Once the new building is completed near the intersection of Prairie Street and Darby Avenue, the current department offices, which are located in Building 14 of the University Park Apartments, will be converted back into dorm apartments.

At that same transition time, a garage outside Building 14 will be transformed into a fully equipped sub-station so the department can maintain a presence in the dorms.

“By the time we leave here, that will already have been converted,” said Villalobos, who is in charge of community relations in the Department of Public Safety, in addition to being special assistant to Chief of Police Anne Glavin.

Melissa Giles, associate director for residential life in Student Housing, said she does not feel that residents in the dorms will experience a less-effective presence once the police department completes its move to the central part of campus.

“I don’t think (they will see a difference),” Giles said. “The community housing (police) team will still be there. How we are patrolled will still be the same.”

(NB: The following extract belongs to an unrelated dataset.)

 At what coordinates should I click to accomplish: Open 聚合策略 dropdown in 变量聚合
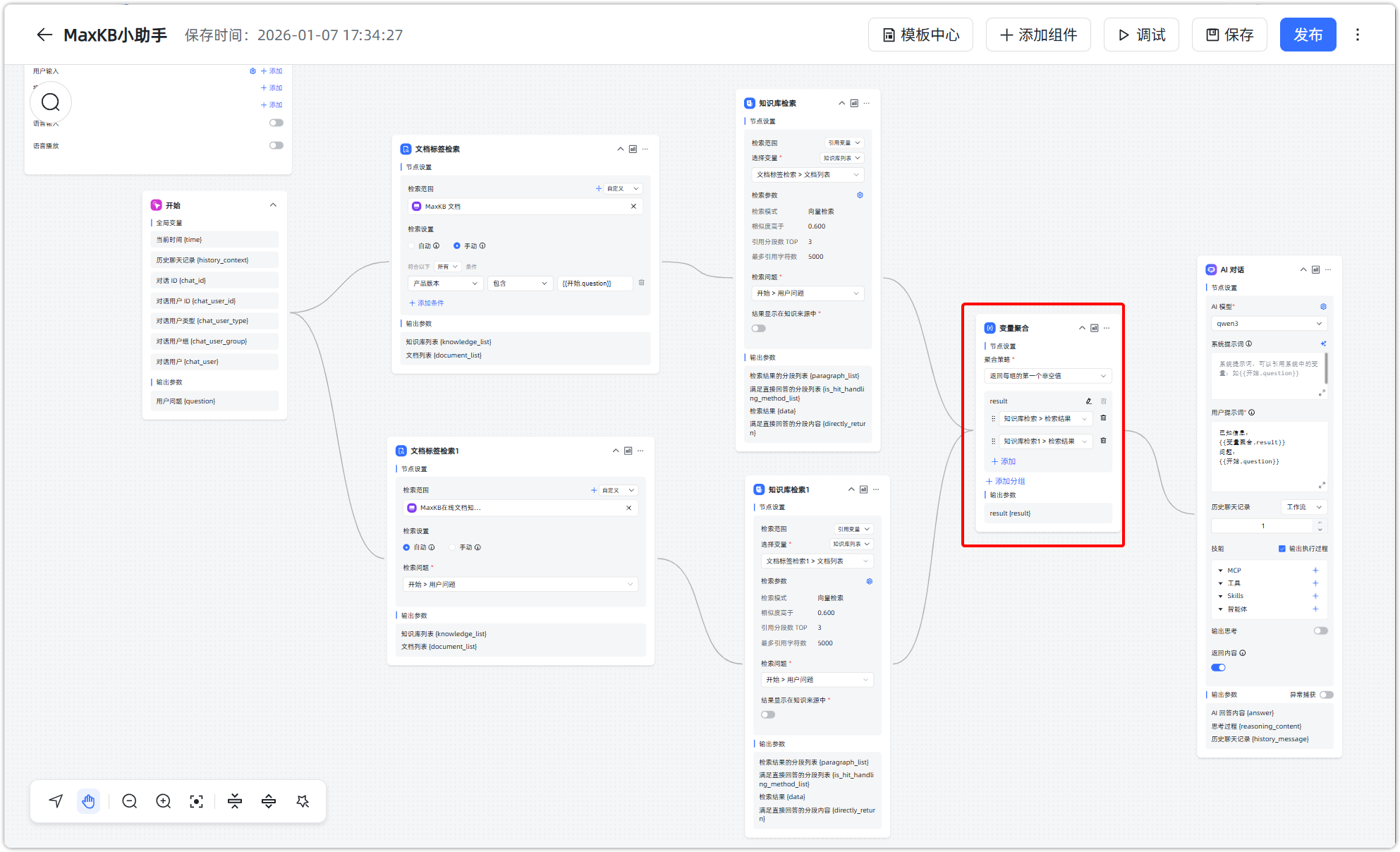(x=1047, y=376)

CSUN police officers are trained like any other members of local law enforcement, but they only patrol a one-mile radius around CSUN in addition to the campus itself.

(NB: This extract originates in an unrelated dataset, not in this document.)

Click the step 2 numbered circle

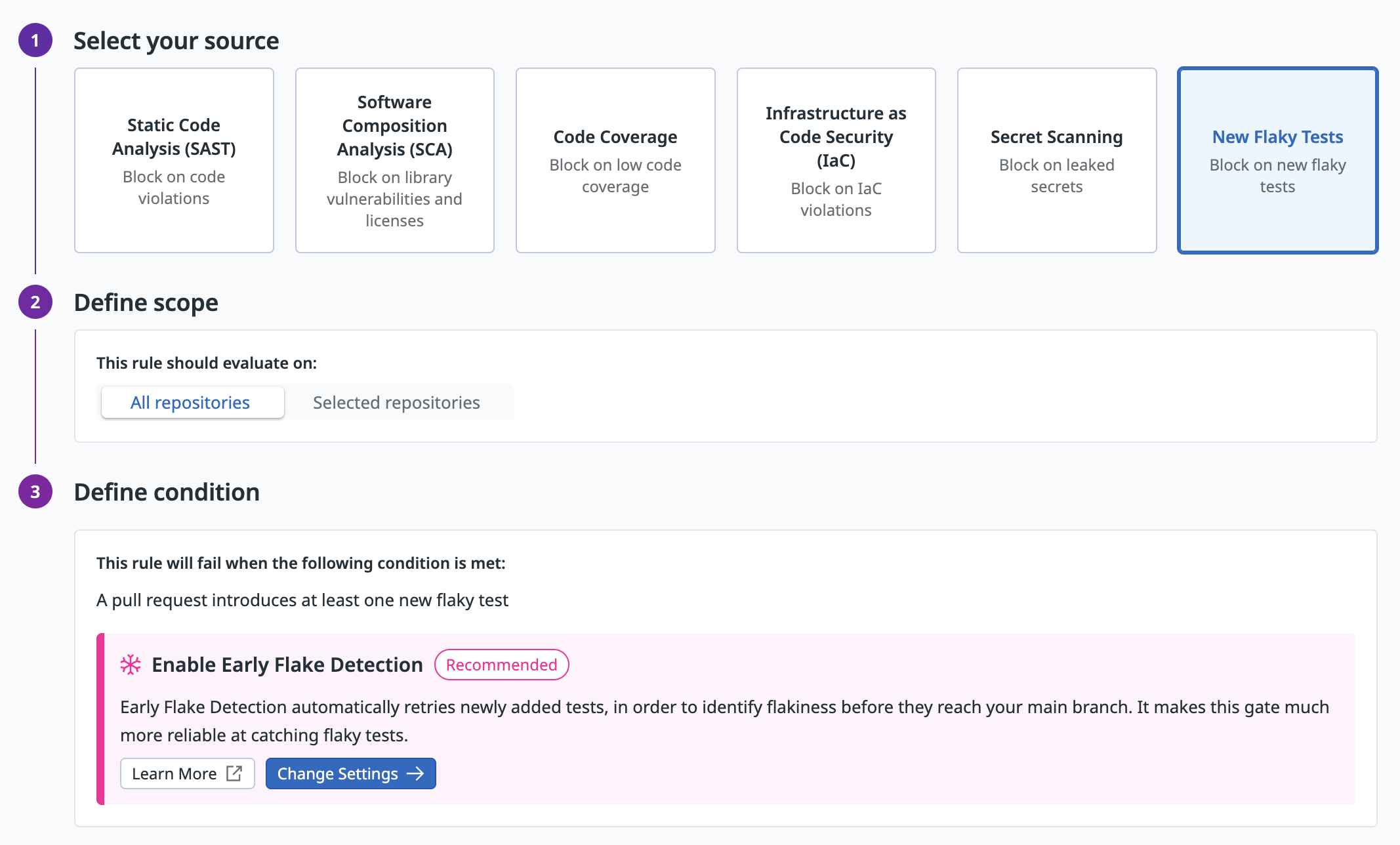35,302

“I don’t think students realize that we aren’t ‘Rent-a-Cops,'” Villalobos said. “We are an official police department. We have two detectives and 24 officers of all levels, including a corporal, a sergeant, a lieutenant (and) a captain.”

Eric Noyes, senior psychology major, thinks the CSUN PD could be more visible.

“I don’t think most of the students on campus realize we have police on campus,” Noyes said. “Right now (police offices) are in dorm rooms, so I think it is better for them to have the new facilities. It will help them be more visible.”

“I almost never see (the police) on campus,” Noyes said. “I see them in the dorms a lot and driving around at night. (In the dorms), they are very visible.”

Each of the 24 officers is placed into one of four patrol categories: foot, bicycle, vehicle and motorcycle. Each officer works a 12-hour shift – either 6 a.m. – 6 p.m., or vice versa – and the officers can switch between the various patrol approaches during the same shift. The benefit of the multi-dimensional approach, as Villalobos described it, was that it allows officers to approach different kinds of areas of campus with easier access. Due to the long shifts, an officer will work four shifts one week and then three shifts the next week on an alternating basis.

Chief Glavin said she would continue to help the CSUN PD strive for improvement. Glavin began her term as chief of police in July 2002.

“Our goal is to be the best in the CSU system,” Glavin said. “We still have a ways to go, but we are well on our way. Other CSUs are trying to emulate us and I like that.”

Stan Skipworth, captain of the police department at Long Beach State, said he views things a little differently.

“For us, Northridge is not a model. With the type of settings we have, we don’t try to emulate them,” Skipworth said. “Our student body is larger. We have different traffic issues, and we are less of a commuter campus.”

Skipworth also said that all the police chiefs have meetings together where they plan events and share resources, training items and equipment.

“I want us to be very approachable, and the (CSUN) community can expect everything from us,” Glavin said. “We do what we do with distinction and excellence, and because of that our visibility has gone up.”

Giles said she is very pleased with the department and finds them to be very approachable.

“Our housing staff has meetings with the department every other week,” she said. “Communication is very on. (CSUN PD) continues to be wonderful. We appreciate what they do for our community.”

The department is planning its 9-1-1 campaign, during which flyers and posters will be circulated around campus to explain that when a person dials 9-1-1 on a campus telephone he or she is directly connected to CSUN police, not local police.

“CSUN is like a small city,” Villalobos said. “(President) Koester is like the mayor, the students are the citizens, and the dorms are like houses. We are committed to keeping our city safe.”